**EXERCISE INSTRUCTIONS:** Below are records to write out exactly; drop the pictures when you do.

**THE RECORDS:**
=== Section Start ===

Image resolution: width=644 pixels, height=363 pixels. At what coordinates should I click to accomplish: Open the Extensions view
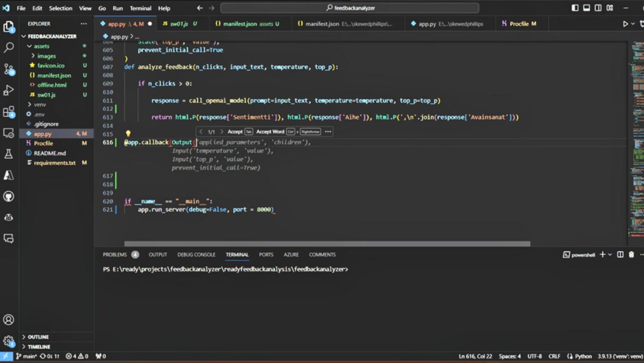coord(9,112)
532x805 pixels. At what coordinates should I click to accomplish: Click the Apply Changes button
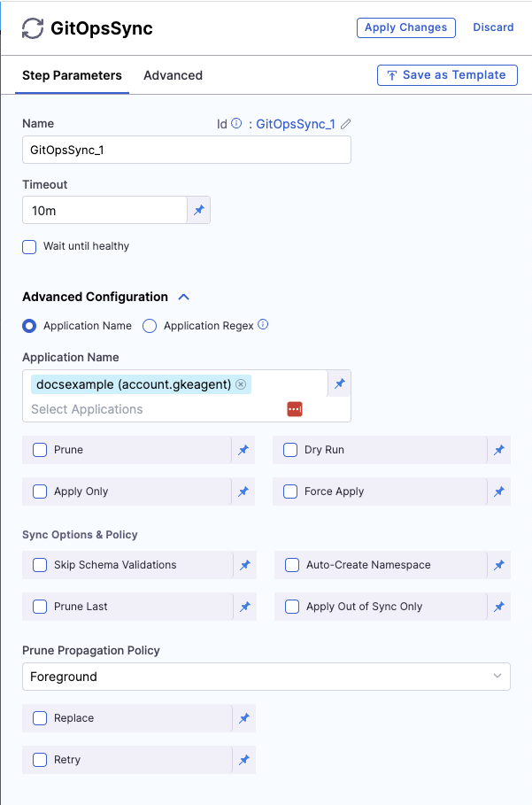[405, 27]
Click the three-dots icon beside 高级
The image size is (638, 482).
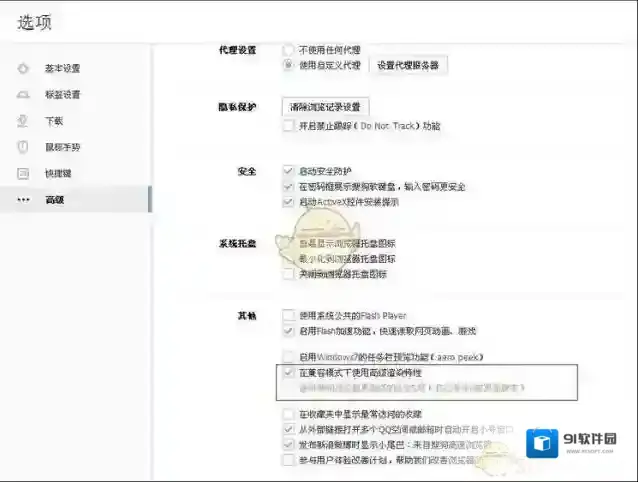point(23,200)
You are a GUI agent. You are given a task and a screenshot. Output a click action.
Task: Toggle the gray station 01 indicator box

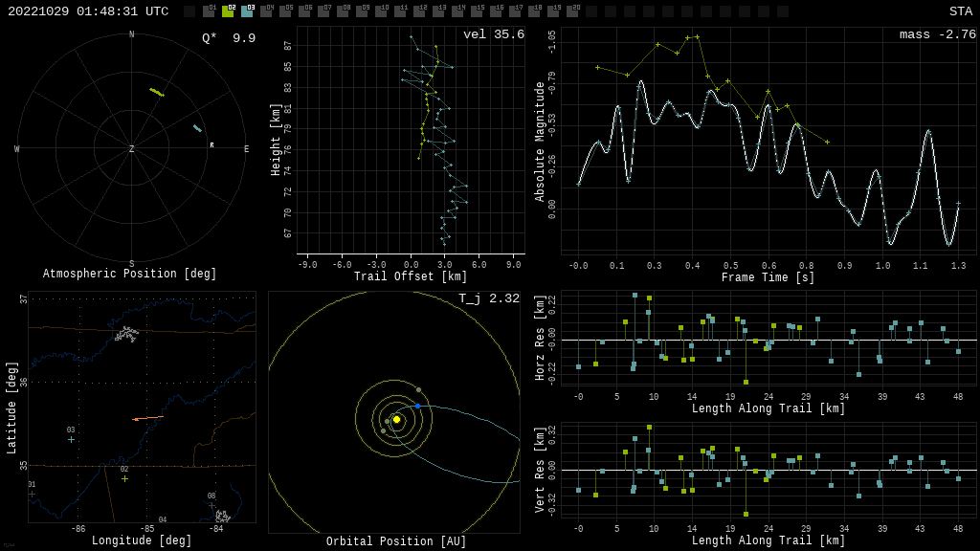click(209, 11)
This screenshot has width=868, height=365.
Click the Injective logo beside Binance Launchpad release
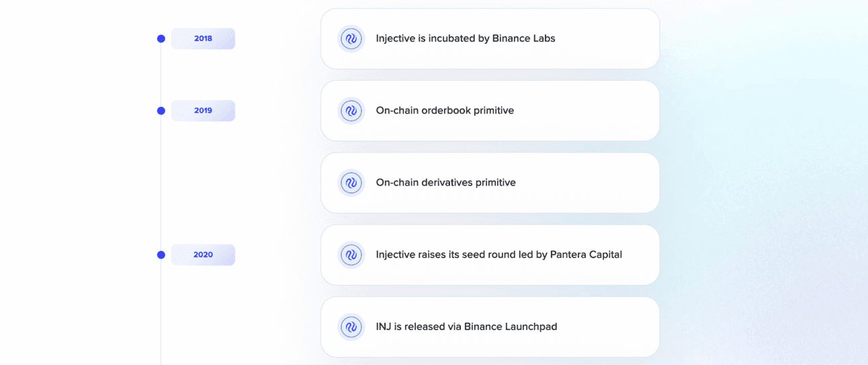point(351,327)
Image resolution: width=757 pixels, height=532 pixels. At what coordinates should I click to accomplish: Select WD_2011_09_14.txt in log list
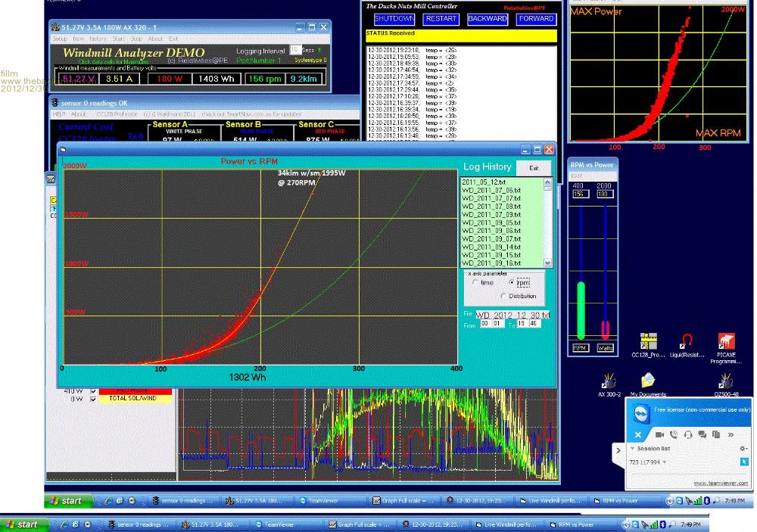(491, 247)
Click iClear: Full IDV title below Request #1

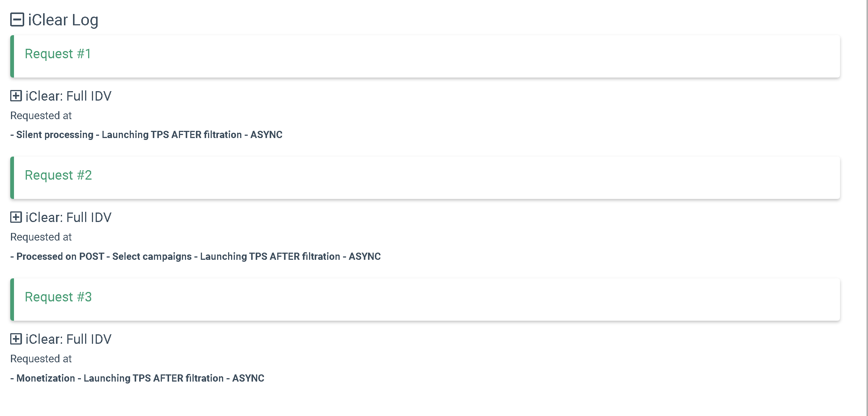point(68,96)
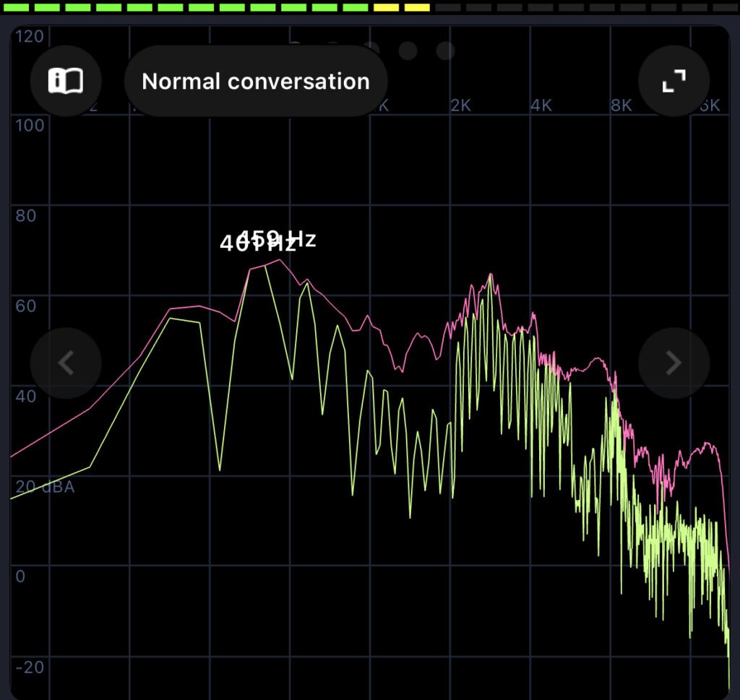
Task: Tap the 4K frequency axis label
Action: click(x=541, y=105)
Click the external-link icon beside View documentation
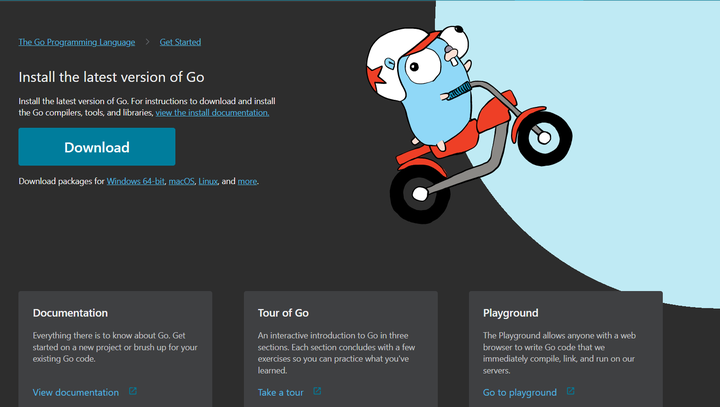 tap(133, 392)
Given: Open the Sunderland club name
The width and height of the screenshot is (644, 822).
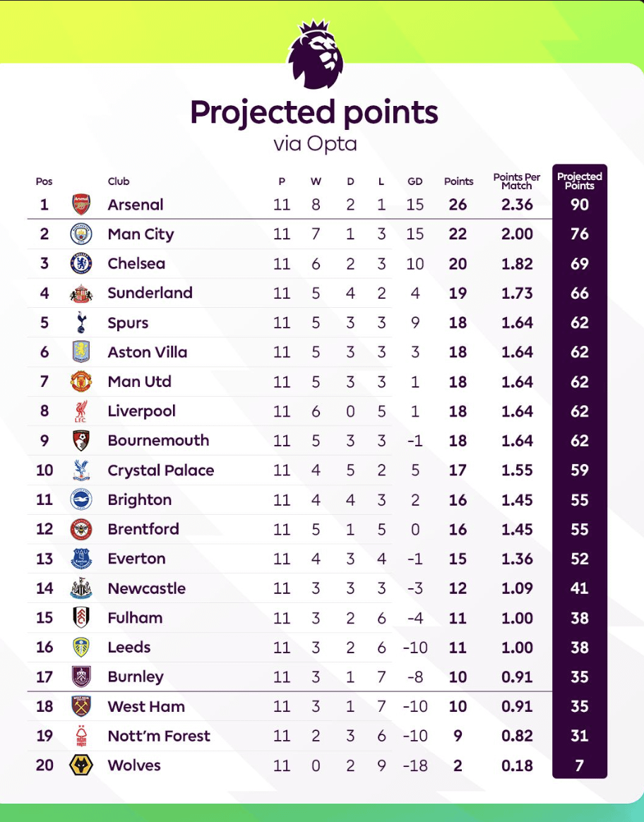Looking at the screenshot, I should pyautogui.click(x=150, y=293).
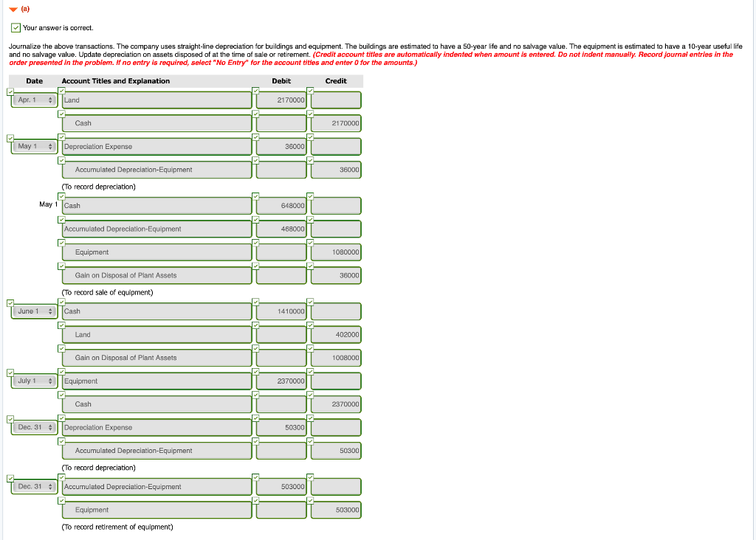Image resolution: width=756 pixels, height=540 pixels.
Task: Click the checkmark above Accumulated Depreciation-Equipment credit field
Action: 309,159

=== Section End ===

**RESULT OF THE TASK:**
Image resolution: width=644 pixels, height=363 pixels. At what coordinates should I click to accomplish: Open the Extensions view
coord(9,112)
532x805 pixels. At what coordinates should I click to accomplish: Click the Apply Changes button
[405, 27]
Click the three-dots icon beside 高级
The image size is (638, 482).
point(23,200)
You are a GUI agent. You are given a task and a screenshot. Output a click action.
Task: Toggle the gray station 01 indicator box

click(209, 11)
This screenshot has width=868, height=365.
Click the Injective logo beside Binance Launchpad release
point(351,327)
Image resolution: width=757 pixels, height=532 pixels. At what coordinates should I click to accomplish: Select WD_2011_09_14.txt in log list
(491, 247)
Click iClear: Full IDV title below Request #1

point(68,96)
Task: Tap the 4K frequency axis label
Action: click(x=541, y=105)
Click the external-link icon beside View documentation
 tap(133, 392)
Given: Open the Sunderland club name
The width and height of the screenshot is (644, 822).
Looking at the screenshot, I should pyautogui.click(x=150, y=293).
Image resolution: width=756 pixels, height=540 pixels.
Task: Click the checkmark above Accumulated Depreciation-Equipment credit field
Action: 309,159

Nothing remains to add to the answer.